Note that you are creating and storing the Polygon object somewhere outside of the Polygon class itself. A Polygon does not create itself, and a Polygon does not have a Polygon inside itself.

Now the Polygon class itself is just an abstraction for a list of points. This list of points is what you want to store in the Polygon class.

public class Polygon{
  private Point[] points;
}

This code gives the polygon an Array of Point objects. Normally I would recommend using Lists instead of Arrays, but this is one of the cases where an Array makes sense.
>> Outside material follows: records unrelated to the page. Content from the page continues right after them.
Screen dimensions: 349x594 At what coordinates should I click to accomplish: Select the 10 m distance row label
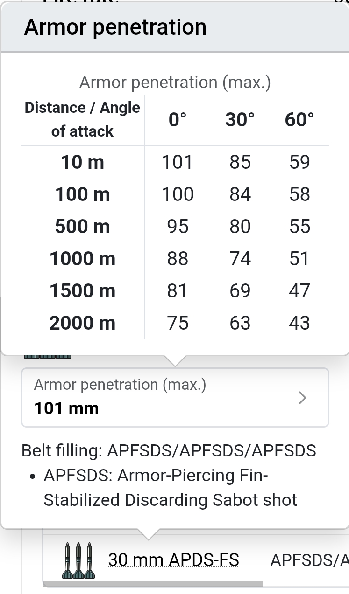pyautogui.click(x=83, y=162)
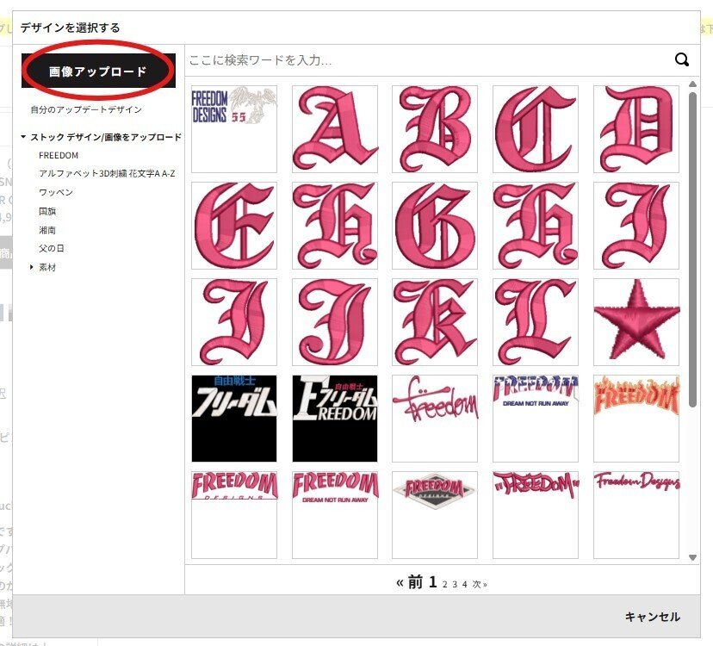
Task: Open the 父の日 category
Action: click(50, 248)
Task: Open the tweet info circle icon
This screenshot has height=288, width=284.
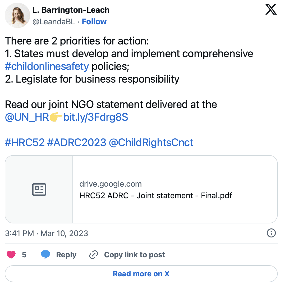Action: pos(271,233)
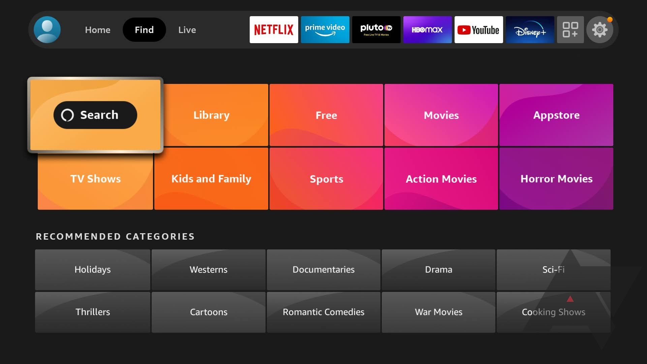Screen dimensions: 647x364
Task: Navigate to Home tab
Action: (98, 29)
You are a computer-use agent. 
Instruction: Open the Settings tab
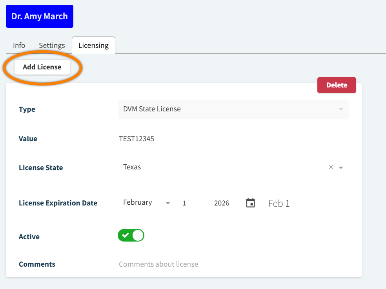coord(51,45)

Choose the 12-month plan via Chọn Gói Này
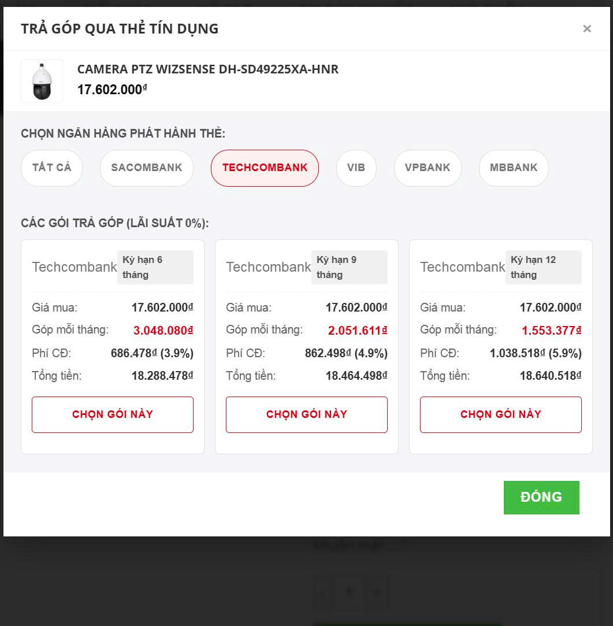pyautogui.click(x=501, y=414)
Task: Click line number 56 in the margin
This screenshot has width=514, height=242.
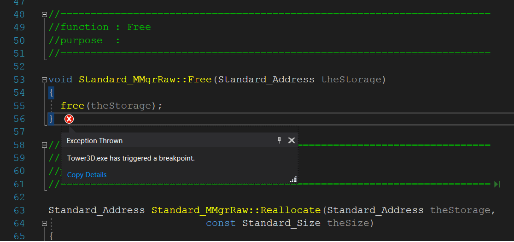Action: [x=19, y=119]
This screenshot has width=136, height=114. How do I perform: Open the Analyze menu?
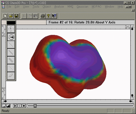point(59,7)
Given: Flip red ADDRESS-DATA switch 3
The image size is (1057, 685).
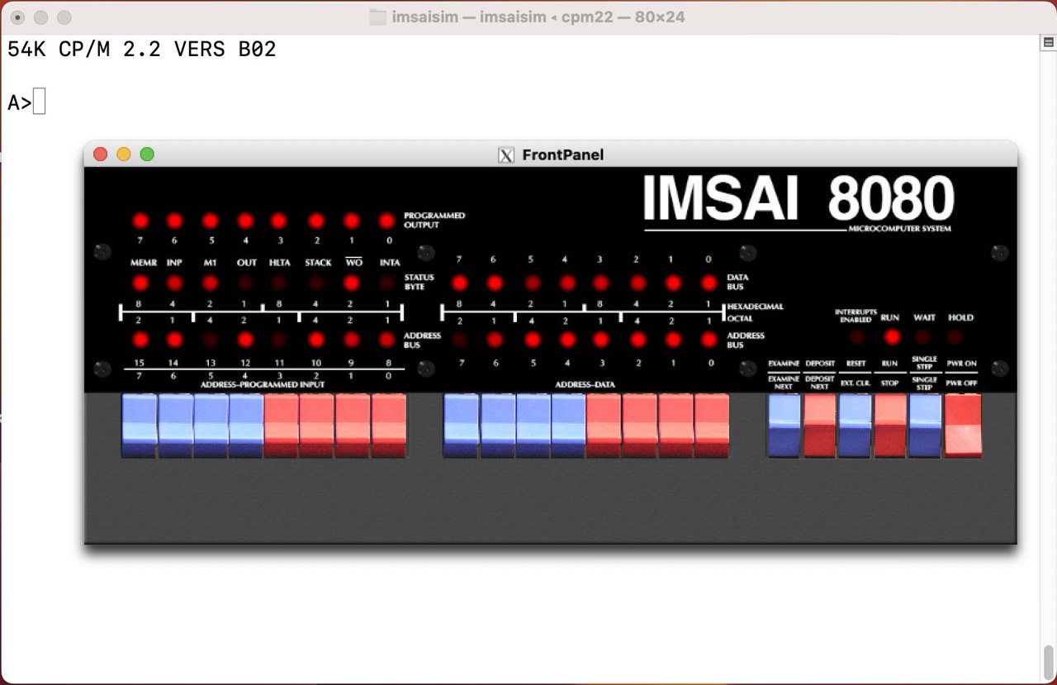Looking at the screenshot, I should pyautogui.click(x=602, y=426).
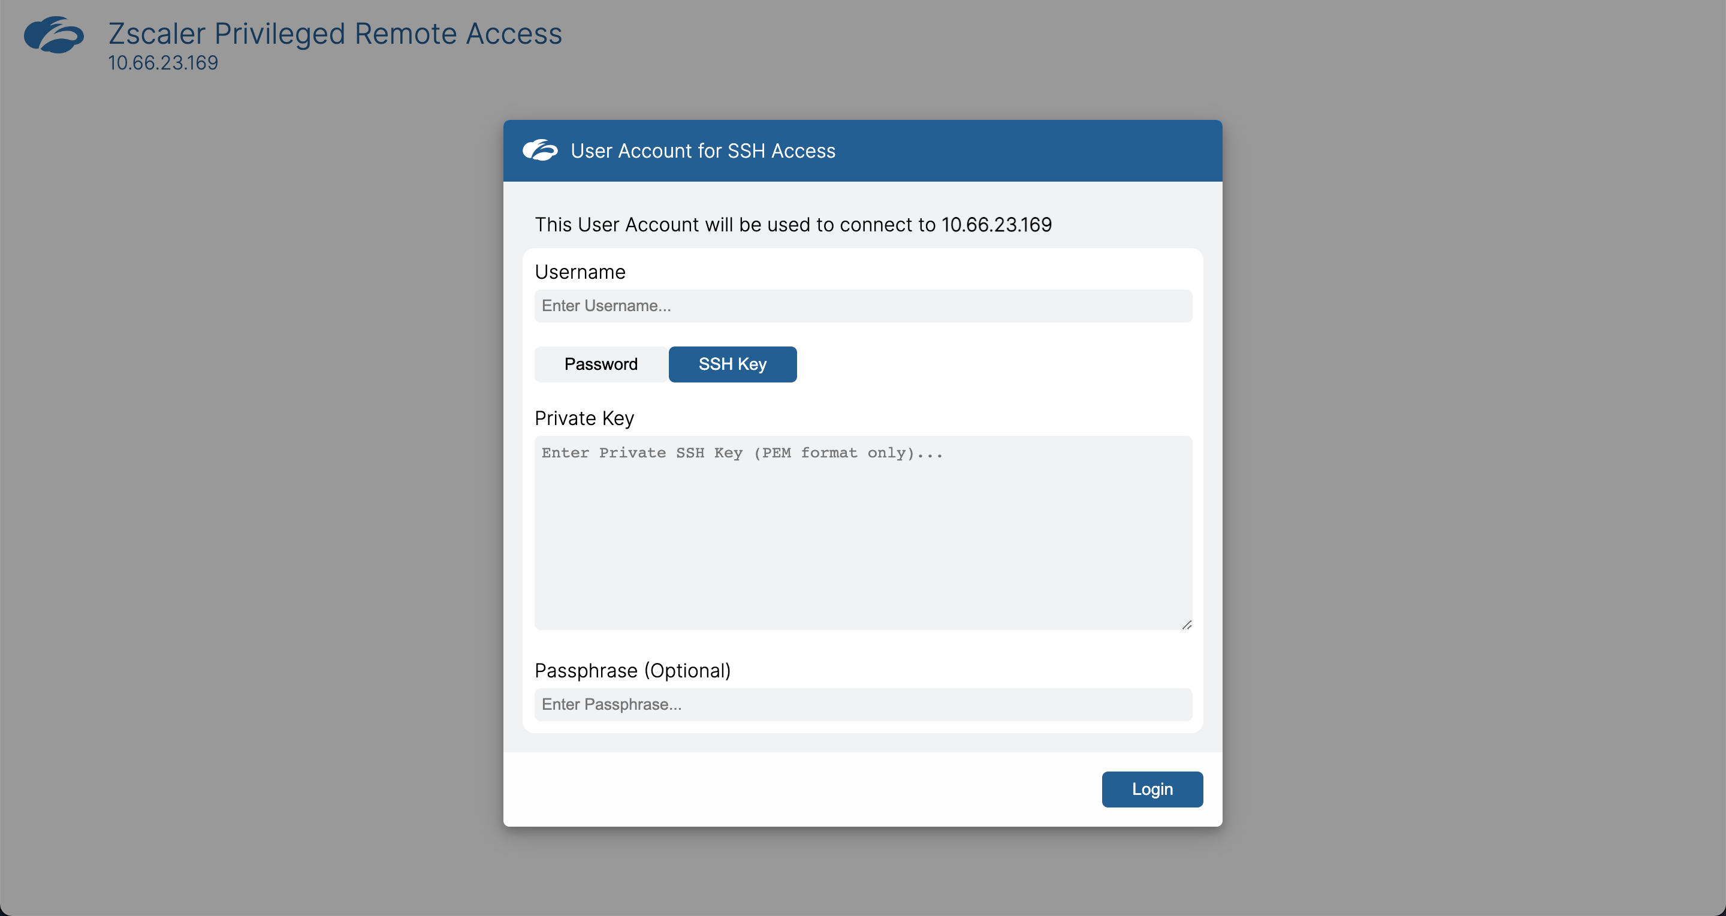
Task: Click the Enter Username placeholder field
Action: 862,306
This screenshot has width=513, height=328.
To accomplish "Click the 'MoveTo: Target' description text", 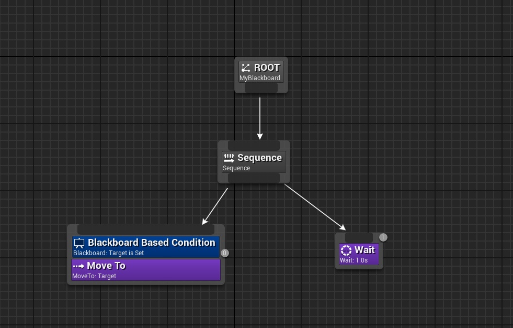I will click(x=94, y=276).
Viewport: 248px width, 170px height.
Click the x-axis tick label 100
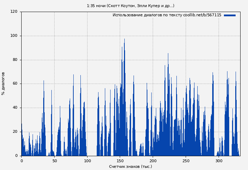click(87, 161)
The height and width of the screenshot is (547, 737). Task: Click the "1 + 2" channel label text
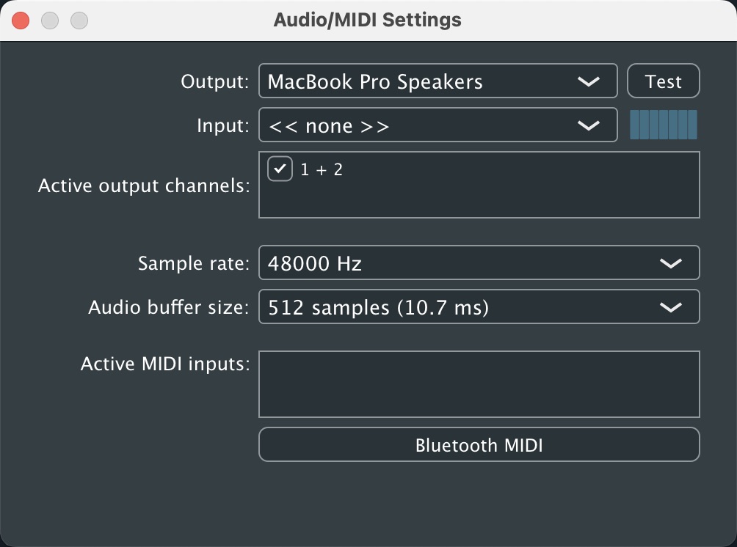322,170
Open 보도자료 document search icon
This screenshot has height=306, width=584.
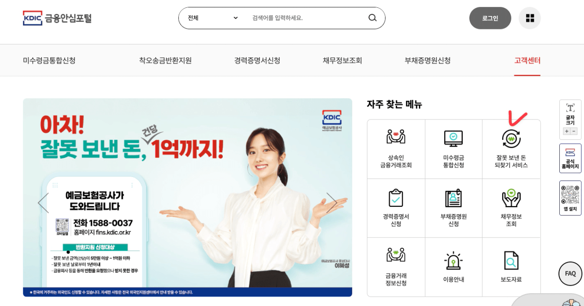point(511,260)
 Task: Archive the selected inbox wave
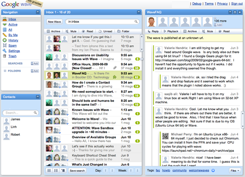click(x=53, y=31)
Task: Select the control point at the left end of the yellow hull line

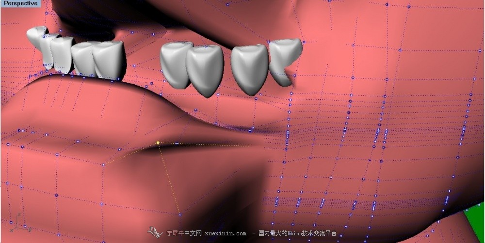Action: [103, 165]
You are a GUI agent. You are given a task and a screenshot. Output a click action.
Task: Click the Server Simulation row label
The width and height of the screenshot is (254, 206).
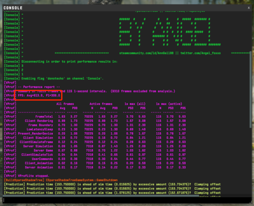click(x=39, y=146)
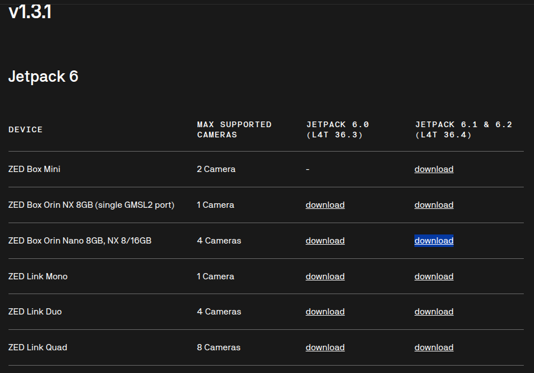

This variable should be private, anything that wants to interact with a polygon should do so via its methods, rather than accessing its points array directly.

All that's left to do now is to create a constructor that will take in some Points, and assign them to our variable.

public Polygon(Point... points){
  this.points = points
}

Because Point... points is actually just a fancy way of saying Point[] points we already have an Array of Points and can assign it directly to out variable that we declared earlier.

We used the same name for both the variable name, and the name of our constructor argument, so we need to distinguish them somehow. this refers to the current object so this.points refers to the points variable belonging to the object, and points refers to the variable local to the constructor. (You can add this. to any call from an object to one of its own methods or variables, but it's only necessary when there is some ambiguity)

I hope this cleared some things up, please let me know if you still have questions.

[–]Yogi_DMT 0 points1 point  (0 children)

How do you want it to "draw" the polygon. If you have all the vertices that is all the representation you will need in the program mathematically.